For snoopers, unencrypted emails are easy pickings, but a new Gmail initiative will help cement email encryption as the standard rather than an exception.
A joint study carried out by staff from the University of Michigan, University of Illinois, and Google, Inc., surfaced two new areas for concern when it comes to email confiendtiality.
In a November 12 blog post, Google staff said they were working closely with industry association M3AAWG to protect against “regions of the Internet” that “actively prevent message encryption.”

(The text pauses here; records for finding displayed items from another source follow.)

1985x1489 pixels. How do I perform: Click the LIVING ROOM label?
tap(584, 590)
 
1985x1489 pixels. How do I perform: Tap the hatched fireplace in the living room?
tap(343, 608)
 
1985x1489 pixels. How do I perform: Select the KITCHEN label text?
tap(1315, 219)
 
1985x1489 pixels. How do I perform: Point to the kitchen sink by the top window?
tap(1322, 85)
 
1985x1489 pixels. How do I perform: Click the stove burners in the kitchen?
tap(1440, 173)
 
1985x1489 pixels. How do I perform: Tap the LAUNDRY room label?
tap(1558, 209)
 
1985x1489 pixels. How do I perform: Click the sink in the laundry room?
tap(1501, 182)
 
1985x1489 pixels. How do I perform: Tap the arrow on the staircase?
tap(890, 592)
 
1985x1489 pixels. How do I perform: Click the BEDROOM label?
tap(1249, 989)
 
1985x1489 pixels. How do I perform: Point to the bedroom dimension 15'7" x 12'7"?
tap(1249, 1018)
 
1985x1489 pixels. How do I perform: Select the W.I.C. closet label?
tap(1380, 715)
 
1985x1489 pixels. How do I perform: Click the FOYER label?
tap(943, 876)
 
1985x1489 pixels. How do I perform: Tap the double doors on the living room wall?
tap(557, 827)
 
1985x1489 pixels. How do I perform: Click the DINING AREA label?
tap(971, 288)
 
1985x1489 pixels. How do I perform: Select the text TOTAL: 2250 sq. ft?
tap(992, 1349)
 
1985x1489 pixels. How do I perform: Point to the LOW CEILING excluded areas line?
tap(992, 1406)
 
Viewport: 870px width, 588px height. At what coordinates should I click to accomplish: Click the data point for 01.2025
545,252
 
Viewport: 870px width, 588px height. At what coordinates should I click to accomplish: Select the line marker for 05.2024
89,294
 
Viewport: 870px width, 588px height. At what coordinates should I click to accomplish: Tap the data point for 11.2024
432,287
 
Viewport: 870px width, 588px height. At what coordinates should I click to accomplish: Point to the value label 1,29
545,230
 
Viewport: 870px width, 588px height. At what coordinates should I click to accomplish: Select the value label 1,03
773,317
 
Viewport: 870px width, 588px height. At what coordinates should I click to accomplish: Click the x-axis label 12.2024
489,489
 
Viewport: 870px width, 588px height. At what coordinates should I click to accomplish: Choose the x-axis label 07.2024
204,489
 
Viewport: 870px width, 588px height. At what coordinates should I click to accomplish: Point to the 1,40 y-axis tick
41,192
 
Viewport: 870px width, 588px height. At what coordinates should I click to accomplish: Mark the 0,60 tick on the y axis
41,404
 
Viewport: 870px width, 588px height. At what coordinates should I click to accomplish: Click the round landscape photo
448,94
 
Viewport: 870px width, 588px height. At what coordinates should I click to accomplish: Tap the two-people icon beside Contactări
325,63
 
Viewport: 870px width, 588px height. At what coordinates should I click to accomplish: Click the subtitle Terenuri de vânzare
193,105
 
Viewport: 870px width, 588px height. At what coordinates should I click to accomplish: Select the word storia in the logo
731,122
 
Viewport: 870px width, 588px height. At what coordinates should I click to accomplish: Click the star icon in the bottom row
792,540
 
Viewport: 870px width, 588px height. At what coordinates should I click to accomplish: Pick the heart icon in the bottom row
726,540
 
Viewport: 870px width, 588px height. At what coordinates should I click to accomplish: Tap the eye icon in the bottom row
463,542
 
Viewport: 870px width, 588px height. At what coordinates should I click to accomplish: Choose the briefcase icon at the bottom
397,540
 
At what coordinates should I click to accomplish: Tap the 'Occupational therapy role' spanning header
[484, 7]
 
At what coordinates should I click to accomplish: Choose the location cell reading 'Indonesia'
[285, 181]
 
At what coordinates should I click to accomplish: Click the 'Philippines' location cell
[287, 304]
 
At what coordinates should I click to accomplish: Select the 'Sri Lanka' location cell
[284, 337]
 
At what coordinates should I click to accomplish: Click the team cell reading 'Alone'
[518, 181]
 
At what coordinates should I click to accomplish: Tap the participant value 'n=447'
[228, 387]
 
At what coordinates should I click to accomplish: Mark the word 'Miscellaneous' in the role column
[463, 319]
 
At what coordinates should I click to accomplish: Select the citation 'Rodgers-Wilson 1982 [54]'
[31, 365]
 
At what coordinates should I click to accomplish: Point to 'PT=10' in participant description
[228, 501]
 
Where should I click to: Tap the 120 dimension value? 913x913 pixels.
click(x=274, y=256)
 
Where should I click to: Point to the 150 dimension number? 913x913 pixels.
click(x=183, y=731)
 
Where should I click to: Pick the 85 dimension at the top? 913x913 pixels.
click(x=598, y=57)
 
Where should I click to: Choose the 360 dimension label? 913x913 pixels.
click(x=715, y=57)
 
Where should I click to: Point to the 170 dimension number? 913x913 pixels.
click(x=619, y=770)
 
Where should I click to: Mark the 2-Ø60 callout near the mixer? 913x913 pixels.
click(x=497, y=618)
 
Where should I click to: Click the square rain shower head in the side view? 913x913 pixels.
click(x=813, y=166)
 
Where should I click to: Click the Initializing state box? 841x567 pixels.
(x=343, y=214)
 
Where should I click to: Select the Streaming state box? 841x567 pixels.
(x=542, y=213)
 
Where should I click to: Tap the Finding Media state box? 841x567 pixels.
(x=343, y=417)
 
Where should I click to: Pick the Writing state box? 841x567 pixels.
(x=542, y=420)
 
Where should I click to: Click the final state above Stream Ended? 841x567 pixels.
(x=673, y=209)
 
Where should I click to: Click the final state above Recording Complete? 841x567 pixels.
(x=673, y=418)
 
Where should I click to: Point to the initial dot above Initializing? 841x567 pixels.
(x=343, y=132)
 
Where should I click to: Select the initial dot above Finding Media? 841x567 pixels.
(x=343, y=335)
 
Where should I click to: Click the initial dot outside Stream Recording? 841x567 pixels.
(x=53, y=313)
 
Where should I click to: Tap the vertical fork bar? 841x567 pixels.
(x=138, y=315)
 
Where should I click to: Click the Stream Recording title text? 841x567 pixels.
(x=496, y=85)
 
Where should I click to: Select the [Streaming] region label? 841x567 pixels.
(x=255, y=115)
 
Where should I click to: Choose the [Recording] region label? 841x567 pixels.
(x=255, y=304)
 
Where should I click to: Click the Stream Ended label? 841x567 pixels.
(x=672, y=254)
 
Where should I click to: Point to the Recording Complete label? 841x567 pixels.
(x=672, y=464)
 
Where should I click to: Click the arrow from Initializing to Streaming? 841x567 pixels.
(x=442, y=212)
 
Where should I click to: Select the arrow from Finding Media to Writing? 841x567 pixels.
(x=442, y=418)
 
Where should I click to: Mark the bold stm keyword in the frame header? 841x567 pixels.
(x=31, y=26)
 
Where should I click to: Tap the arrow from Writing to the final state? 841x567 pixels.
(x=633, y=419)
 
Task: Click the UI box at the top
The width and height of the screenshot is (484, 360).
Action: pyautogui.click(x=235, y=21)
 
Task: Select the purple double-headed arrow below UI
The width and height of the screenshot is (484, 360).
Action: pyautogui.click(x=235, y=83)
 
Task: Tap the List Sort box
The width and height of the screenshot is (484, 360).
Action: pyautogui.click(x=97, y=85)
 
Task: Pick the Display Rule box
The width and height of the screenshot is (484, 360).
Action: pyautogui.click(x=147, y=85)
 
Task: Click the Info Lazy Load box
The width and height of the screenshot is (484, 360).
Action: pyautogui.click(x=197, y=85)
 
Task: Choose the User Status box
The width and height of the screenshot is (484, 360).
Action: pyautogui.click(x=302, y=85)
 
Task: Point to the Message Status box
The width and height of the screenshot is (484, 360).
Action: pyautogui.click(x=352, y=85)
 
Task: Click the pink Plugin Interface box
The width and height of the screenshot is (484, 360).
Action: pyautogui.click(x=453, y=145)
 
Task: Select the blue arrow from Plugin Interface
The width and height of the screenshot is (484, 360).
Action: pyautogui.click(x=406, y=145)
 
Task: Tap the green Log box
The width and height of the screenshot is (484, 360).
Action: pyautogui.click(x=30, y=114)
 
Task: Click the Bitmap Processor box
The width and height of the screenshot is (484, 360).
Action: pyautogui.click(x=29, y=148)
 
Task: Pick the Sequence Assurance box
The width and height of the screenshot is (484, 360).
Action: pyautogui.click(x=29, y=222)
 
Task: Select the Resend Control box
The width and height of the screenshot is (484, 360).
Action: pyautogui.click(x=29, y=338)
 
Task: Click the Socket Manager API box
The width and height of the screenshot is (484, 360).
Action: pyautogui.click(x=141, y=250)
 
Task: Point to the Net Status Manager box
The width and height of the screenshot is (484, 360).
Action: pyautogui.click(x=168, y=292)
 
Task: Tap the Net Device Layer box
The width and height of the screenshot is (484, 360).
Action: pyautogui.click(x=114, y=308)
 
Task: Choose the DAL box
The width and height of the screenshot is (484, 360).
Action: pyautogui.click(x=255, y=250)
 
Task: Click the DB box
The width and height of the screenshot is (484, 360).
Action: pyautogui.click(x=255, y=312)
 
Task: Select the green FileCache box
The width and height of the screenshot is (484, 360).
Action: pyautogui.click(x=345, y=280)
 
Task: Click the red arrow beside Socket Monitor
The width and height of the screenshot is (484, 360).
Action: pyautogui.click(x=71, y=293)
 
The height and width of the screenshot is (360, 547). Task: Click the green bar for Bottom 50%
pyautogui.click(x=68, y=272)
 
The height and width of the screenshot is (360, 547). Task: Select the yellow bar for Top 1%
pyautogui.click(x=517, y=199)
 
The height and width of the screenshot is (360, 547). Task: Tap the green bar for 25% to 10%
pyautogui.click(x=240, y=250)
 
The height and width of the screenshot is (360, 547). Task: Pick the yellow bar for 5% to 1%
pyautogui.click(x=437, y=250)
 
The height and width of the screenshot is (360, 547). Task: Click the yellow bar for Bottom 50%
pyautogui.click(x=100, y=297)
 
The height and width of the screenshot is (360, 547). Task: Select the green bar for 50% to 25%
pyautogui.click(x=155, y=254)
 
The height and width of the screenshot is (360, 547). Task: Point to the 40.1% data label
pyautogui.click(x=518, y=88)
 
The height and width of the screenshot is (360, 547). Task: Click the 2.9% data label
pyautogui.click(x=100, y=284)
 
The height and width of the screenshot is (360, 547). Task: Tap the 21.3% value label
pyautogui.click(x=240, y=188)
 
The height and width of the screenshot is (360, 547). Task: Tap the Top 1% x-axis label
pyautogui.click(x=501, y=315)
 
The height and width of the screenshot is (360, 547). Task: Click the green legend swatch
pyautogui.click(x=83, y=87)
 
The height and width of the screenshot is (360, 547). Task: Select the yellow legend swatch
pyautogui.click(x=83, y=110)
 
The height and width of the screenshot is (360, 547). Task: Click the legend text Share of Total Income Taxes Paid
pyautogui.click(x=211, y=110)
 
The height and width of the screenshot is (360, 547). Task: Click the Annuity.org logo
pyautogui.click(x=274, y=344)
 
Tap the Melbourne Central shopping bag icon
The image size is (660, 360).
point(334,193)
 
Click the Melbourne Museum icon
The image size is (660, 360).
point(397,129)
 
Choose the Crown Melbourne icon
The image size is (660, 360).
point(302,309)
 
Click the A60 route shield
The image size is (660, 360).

And while Gmail-to-Gmail messages are already encrypted by default, the consortium’s paper, An Empirical Analysis of Email Delivery Security, discovered rogue internet servers looking for a way into non-encrypted emails, specifically targeting Gmail.
“To notify our users of potential dangers, we are developing in-product warnings for Gmail users that will display when they receive a message through a non-encrypted connection,” wrote Google’s Anti-Fraud and Abuse Researcher, Elie Bursztein, and colleague Nicolas Lidzborski, the Gmail Security Engineering Lead.
“These warnings will begin to roll-out in the coming months.”
Much improvement has already been seen. The report found that the percentage of encrypted emails sent to Gmail addresses from non-Gmail addresses rose from 33% to 61% between December 2013 and October 2015.
Outbound security has also been on the up, with the use of TLS in messages from Gmail to non-Gmail accounts rising from 60% to 80%; more than 94% of inbound messages to Gmail now carry some form of authentication.